Dorian Abbott’s lecture at the Massachusetts Institute of Technology was canceled after he publicly called for students to be evaluated based on merit instead of racial equity.
Now thousands of students have signed up to attend his rescheduled presentation at Princeton University.
The geophysicist and professor at the University of Chicago co-authored an opinion piece for Newsweek in August titled “The Diversity Problem on Campus” where he detailed the impact of bureaucratically enforced pouches for Diversity, Equity and Inclusion.
Abbott and Stanford accounting professor Ivan Marinovic wrote:
“DEI violates the ethical and legal principle of equal treatment. It entails treating people as members of a group rather than as individuals, repeating the mistake that made possible the atrocities of the 20th century. … American universities are undergoing a profound transformation that threatens to derail their primary mission: the production and dissemination of knowledge.”
They proposed an “alternative framework called Merit, Fairness, and Equality (MFE) whereby university applicants are treated as individuals and evaluated through a rigorous and unbiased process based on their merit and qualifications alone.”
The professor argued that this would end legacy and athletic-based admission advantages, which tend to favor white applicants.

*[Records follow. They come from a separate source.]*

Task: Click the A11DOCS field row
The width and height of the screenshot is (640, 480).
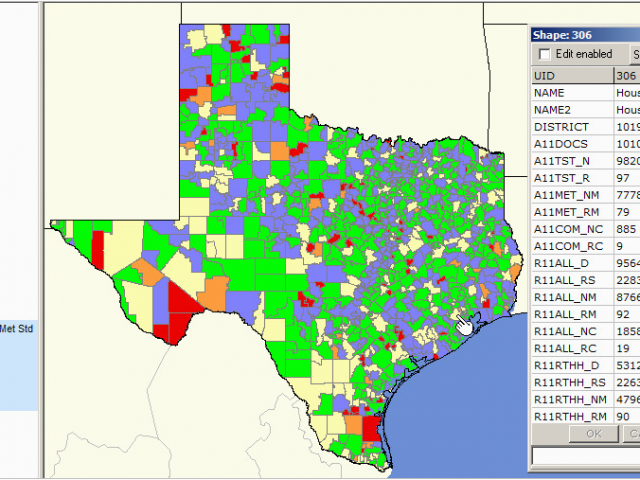Action: [x=571, y=144]
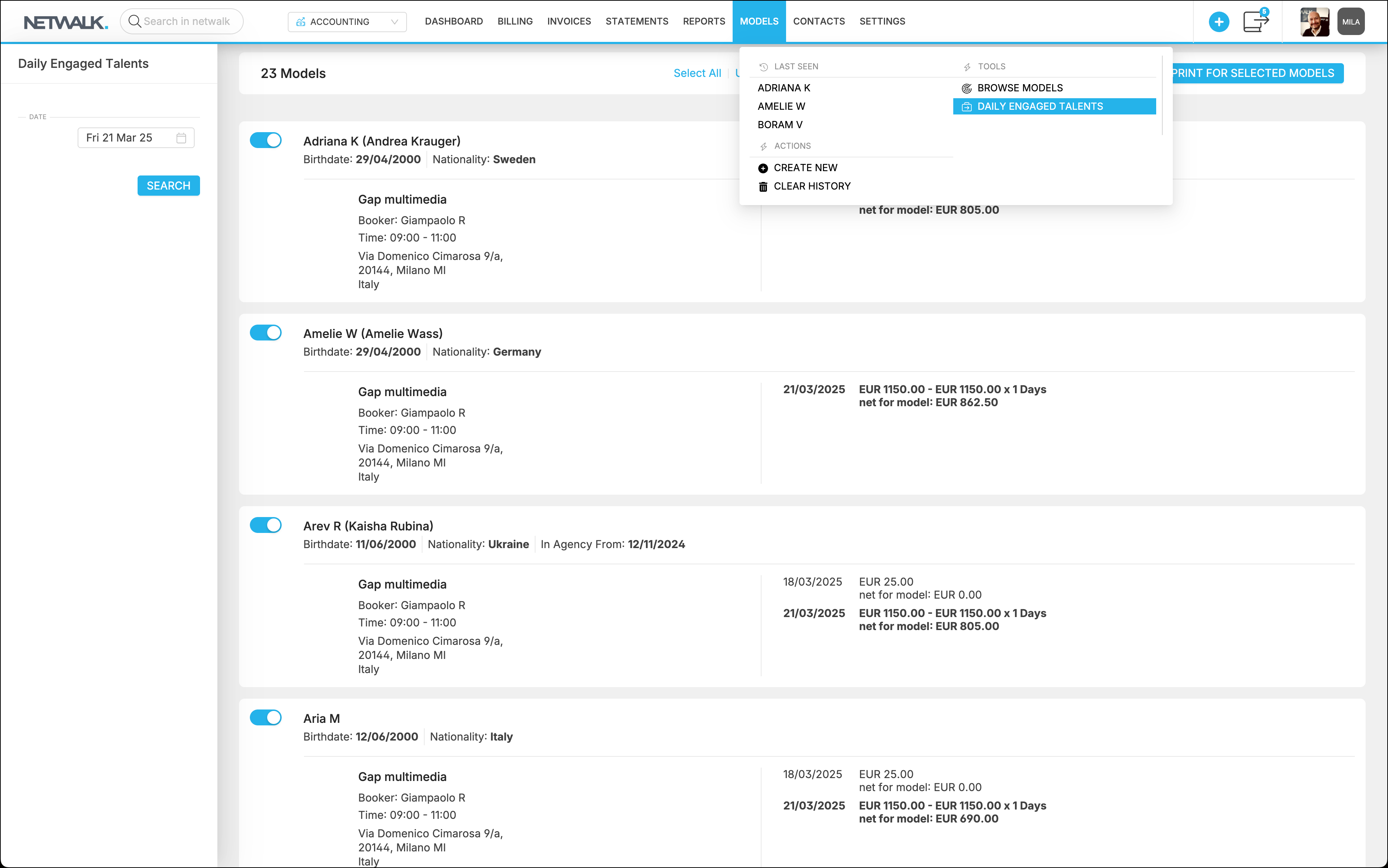Click the Select All link
Viewport: 1388px width, 868px height.
coord(697,73)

Following the backlash and outrage caused by his article, Abbott’s prestigious Carlson lecture was canceled by MIT.
Princeton University subsequently offered to host his lecture via zoom and has had to expand the quota because thousands have signed up for the event.
We have once more been forced by the sheer number of registrants for Dorian Abbot's lecture on Oct. 21st, 4:30 East Coast time to increase the quota for Zoom participants. If you tried to register but were unable to do so, you may register now. https://t.co/4e7YXcZITd https://t.co/mU9UwFhH6x
— Robert P. George (@McCormickProf) October 12, 2021
“He is extraordinarily brave, and he is really, really leading the charge right now against the cancel mob,” University of Chicago senior Audrey Unverferth told Fox & Friends on Oct. 12. “I am so grateful for his efforts.”
“I really hope that we Americans can keep showing the woke mob that they are not going to win, that we’re going to stand by one another, and we are not going to let intelligent, well-intentioned voices be canceled,” said Unverferth, the co-founder of the student-run newspaper “The Chicago Thinker.”
In a post on Bari Weiss’s substack, Abbott wrote that he was motivated to speak out because of “the street violence of the summer of 2020, some of which I witnessed personally in Chicago, and the justifications and dishonesty that accompanied it, convinced me that I could no longer remain silent in good conscience.”
Abbott’s rescheduled lecture will be held virtually on Oct. 21.